Бессердечная женщина – нет, неразумная женщина, она не была бессердечна, но лишь безрассудна – тотчас пошла домой и разболтала обо всем соседям, покуда мы, юные друзья фей, спали крепким сном, не подозревая, какая нам грозит беда, и не помышляя, что нам следовало бы всем вскочить с постели и попытаться остановить эту роковую болтовню. Наутро уже все об этом знали, и, таким образом, несчастье было неминуемо, ибо о чем все знают, о том знает, конечно, и священник. Мы пошли к отцу Фронту с плачем и мольбами; и он, видя нашу печаль, тоже не мог удержаться от слез, потому что у него было очень нежное и доброе сердце; он сказал, что вовсе не рад изгонять фей, да только не может иначе поступить, потому что ведь решено было, что если они когда-нибудь еще раз покажутся на глаза человеку, то должны быть изгнаны. Случилось все это в самую злосчастную пору, так как Жанна д’Арк лежала больная, в горячке, без сознания, а что могли поделать мы, не умевшие рассуждать и убеждать, как она? Мы гурьбой побежали к Жанне и звали ее: «Жанна, проснись! Проснись, нельзя терять ни минуты! Поди и заступись за фей – поди и спаси их! Вся надежда на тебя».

Но она была в бреду и не понимала, что мы ей говорили, чего добивались; и мы пошли обратно, чувствуя, что все потеряно. Да, все было потеряно, потеряно навеки. Преданные друзья детей, не разлучавшиеся с ними пять столетий, должны были покинуть наши места навсегда.

Горьким днем был для нас тот день, когда отец Фронт совершил у подножия Древа церковный обряд и изгнал фей.
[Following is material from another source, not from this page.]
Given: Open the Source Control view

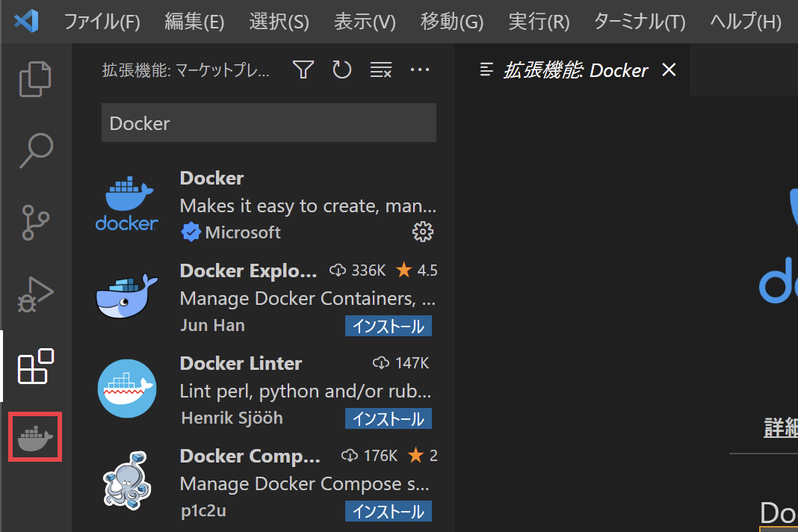Looking at the screenshot, I should point(34,222).
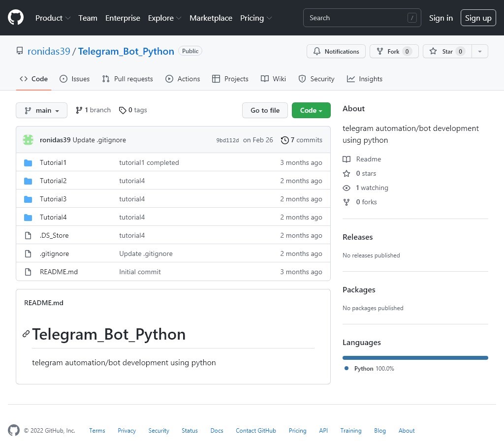Image resolution: width=504 pixels, height=443 pixels.
Task: Switch to the Issues tab
Action: point(75,79)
Мы не смели открыто носить траур – этого нам не позволили бы; пришлось довольствоваться кое-какими лоскутками черной материи, приколотыми к платью так, чтобы не бросалось в глаза; но сердца наши облеклись в полный, благородный, всеобъемлющий траур, ибо наши сердца принадлежали нам и никто не мог добраться до них, чтобы наложить запрет.

Великое Древо – L’Аrbre Fee de Bourlemont было его звучное прозванье – с тех пор уже не было для нас тем, чем было раньше; но по-прежнему оно было нам дорого; оно дорого мне и теперь, и я, седой старик, отправляюсь туда раз в год, чтобы присесть под ним и воскресить перед собой умерших товарищей детства, и собрать их вокруг себя, и сквозь слезы смотреть на их лица… и чувствовать, как сердце надрывается! О боже!.. Нет, место с тех пор перестало быть тем, чем было прежде. Кое-что оно должно было утратить; ведь с прекращением покровительства фей родник лишился немалой доли своей свежести и прохлады, и воды в нем убыло на две трети, и изгнанные змеи и докучные насекомые вернулись и начали размножаться, сделавшись местным бичом, и остаются там и поныне.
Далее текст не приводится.